▶ _The task_:
The response must consist of the lines below from the one with "The width and height of the screenshot is (1246, 460)." through the one with "Task: Open the 인구주택 총조사 sidebar menu", exactly as they appear and with both ends kept.

[Collected data]
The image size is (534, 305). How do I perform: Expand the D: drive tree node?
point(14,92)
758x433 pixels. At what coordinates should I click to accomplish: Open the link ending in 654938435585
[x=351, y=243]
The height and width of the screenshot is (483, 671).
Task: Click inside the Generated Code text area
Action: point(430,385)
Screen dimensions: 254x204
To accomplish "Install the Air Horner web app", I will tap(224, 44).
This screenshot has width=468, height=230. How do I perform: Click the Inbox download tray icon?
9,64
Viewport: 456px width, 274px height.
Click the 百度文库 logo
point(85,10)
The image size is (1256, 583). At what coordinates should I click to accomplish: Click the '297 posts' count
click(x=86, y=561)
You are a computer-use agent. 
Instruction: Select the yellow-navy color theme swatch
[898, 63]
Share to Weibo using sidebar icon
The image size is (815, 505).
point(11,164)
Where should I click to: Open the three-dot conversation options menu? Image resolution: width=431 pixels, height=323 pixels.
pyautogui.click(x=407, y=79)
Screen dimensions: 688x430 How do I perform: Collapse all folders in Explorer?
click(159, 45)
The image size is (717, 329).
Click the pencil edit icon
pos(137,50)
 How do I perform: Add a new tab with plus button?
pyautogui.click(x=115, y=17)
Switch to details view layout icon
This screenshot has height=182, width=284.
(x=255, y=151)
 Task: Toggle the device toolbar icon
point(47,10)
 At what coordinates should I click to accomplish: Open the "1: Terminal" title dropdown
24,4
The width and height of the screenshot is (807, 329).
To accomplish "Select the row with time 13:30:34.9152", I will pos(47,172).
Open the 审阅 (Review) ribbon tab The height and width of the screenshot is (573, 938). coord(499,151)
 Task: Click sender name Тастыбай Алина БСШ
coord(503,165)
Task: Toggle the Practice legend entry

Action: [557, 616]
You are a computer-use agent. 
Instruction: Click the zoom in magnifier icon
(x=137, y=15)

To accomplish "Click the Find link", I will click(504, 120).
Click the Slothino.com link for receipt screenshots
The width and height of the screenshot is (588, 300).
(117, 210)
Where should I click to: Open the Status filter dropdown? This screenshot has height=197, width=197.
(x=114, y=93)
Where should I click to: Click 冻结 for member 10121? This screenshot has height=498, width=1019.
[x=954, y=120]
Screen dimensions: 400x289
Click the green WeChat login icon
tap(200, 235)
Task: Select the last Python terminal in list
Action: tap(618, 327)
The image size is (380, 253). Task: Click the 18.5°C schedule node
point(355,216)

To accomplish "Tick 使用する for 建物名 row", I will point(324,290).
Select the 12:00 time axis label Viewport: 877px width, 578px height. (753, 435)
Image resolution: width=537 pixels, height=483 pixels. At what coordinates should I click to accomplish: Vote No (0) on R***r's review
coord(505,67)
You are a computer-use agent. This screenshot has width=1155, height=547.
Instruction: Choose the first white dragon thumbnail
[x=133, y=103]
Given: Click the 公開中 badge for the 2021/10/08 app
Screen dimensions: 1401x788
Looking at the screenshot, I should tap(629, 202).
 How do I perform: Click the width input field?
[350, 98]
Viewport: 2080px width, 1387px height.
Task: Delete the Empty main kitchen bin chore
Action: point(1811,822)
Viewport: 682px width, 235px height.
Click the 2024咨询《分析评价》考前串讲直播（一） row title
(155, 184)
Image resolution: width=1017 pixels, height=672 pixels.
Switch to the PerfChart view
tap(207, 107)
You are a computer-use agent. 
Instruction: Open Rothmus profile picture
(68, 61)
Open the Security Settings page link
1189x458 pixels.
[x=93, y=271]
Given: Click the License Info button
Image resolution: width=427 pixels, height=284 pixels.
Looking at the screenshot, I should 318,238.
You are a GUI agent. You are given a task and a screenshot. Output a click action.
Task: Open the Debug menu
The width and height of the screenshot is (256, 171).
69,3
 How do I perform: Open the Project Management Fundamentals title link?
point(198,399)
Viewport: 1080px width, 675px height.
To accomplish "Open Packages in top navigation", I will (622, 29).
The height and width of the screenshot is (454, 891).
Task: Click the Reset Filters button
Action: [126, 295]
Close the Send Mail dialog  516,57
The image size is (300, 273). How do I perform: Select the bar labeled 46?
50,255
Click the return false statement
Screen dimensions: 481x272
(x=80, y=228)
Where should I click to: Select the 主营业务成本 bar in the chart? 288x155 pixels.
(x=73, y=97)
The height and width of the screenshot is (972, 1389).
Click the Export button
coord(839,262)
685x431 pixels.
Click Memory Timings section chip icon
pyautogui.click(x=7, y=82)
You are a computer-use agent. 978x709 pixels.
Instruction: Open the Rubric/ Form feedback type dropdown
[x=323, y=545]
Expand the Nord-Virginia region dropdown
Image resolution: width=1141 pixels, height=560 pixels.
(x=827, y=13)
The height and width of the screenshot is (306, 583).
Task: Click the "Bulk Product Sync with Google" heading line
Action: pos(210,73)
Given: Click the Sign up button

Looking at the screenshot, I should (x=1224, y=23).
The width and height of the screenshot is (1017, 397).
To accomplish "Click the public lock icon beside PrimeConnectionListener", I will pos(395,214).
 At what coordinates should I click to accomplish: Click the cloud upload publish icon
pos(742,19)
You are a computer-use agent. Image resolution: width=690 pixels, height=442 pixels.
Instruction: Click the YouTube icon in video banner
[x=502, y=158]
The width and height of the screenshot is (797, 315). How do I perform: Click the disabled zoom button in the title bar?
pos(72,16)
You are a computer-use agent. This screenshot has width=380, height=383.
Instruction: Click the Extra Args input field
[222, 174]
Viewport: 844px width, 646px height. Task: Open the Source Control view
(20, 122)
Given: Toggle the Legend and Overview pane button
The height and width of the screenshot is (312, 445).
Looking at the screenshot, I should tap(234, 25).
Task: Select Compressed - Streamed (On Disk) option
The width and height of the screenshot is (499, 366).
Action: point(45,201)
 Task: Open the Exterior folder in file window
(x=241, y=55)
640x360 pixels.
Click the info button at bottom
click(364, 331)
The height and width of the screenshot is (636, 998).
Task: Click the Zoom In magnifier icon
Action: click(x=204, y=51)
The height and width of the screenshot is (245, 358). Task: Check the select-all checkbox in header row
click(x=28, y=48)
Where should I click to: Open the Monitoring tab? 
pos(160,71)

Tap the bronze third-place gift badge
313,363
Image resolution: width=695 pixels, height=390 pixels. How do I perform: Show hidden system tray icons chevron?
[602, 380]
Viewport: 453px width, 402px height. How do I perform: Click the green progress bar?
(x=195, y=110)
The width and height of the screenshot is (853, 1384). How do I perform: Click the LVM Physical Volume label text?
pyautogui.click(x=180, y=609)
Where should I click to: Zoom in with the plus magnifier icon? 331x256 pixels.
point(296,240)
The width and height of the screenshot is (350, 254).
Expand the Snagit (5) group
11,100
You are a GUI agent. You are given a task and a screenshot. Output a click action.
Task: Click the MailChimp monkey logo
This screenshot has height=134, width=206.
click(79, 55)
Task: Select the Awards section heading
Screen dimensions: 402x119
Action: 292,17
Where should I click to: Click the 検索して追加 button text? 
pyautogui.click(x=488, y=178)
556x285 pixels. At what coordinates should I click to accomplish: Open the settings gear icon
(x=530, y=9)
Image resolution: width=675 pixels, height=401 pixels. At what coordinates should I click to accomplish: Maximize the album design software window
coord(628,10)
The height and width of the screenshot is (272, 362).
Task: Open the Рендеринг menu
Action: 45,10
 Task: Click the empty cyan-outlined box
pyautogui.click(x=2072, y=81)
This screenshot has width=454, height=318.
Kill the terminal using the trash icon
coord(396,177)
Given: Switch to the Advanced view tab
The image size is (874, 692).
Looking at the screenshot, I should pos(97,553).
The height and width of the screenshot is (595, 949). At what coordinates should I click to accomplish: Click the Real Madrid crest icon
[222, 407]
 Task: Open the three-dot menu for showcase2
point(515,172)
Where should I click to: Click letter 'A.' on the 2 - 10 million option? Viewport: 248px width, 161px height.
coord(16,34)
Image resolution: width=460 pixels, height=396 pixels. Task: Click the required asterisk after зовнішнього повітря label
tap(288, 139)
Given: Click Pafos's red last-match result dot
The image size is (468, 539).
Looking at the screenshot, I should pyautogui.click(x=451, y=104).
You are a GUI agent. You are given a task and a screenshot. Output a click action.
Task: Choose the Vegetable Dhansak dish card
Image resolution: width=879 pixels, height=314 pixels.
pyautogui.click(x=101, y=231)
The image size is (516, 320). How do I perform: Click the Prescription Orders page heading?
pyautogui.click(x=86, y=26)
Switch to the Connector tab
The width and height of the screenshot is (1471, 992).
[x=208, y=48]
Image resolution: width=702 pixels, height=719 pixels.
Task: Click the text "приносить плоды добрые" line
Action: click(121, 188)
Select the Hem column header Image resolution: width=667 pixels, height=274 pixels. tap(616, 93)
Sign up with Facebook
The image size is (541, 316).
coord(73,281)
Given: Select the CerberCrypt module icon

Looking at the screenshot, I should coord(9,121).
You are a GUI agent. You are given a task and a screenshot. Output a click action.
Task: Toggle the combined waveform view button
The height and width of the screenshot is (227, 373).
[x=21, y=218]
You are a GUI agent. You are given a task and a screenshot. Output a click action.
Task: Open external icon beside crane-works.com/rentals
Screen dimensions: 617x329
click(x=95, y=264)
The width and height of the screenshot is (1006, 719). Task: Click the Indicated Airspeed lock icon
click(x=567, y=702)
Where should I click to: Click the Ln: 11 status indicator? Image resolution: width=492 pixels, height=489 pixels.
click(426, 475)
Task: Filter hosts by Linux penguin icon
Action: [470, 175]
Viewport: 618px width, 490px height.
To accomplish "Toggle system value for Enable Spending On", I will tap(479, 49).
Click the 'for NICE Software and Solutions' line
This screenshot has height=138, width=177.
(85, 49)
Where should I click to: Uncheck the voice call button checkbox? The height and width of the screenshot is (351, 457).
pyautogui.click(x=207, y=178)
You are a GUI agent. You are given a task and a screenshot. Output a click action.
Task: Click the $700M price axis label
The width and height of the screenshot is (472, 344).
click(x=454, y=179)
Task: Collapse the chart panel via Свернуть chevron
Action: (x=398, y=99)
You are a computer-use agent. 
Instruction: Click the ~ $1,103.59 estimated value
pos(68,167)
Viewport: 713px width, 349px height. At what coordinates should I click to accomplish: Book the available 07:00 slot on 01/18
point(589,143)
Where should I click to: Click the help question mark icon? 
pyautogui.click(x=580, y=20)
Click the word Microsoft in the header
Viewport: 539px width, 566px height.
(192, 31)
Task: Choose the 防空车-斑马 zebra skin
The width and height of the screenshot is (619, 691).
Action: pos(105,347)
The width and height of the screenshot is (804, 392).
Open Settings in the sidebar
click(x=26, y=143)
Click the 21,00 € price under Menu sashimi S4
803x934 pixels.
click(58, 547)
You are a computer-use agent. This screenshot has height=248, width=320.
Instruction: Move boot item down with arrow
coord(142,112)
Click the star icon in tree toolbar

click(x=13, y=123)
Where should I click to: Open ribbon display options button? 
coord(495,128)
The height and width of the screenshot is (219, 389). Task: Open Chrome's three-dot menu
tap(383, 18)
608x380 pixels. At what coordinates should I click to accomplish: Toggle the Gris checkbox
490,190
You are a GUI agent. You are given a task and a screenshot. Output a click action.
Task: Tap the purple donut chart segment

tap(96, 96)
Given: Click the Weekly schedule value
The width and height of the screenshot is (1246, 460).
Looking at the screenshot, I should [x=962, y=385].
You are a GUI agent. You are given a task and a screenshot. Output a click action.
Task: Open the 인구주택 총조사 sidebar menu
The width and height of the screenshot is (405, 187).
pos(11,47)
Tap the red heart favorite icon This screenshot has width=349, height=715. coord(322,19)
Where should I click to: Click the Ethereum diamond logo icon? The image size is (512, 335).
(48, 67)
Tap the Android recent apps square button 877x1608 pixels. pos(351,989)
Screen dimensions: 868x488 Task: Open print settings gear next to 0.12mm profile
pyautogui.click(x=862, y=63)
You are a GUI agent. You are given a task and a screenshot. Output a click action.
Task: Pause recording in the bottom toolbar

▶ _Your response_:
The width and height of the screenshot is (1246, 460).
Looking at the screenshot, I should [x=962, y=385].
You are a GUI agent. You are given a task and a screenshot. Output a click action.
Task: Open the 인구주택 총조사 sidebar menu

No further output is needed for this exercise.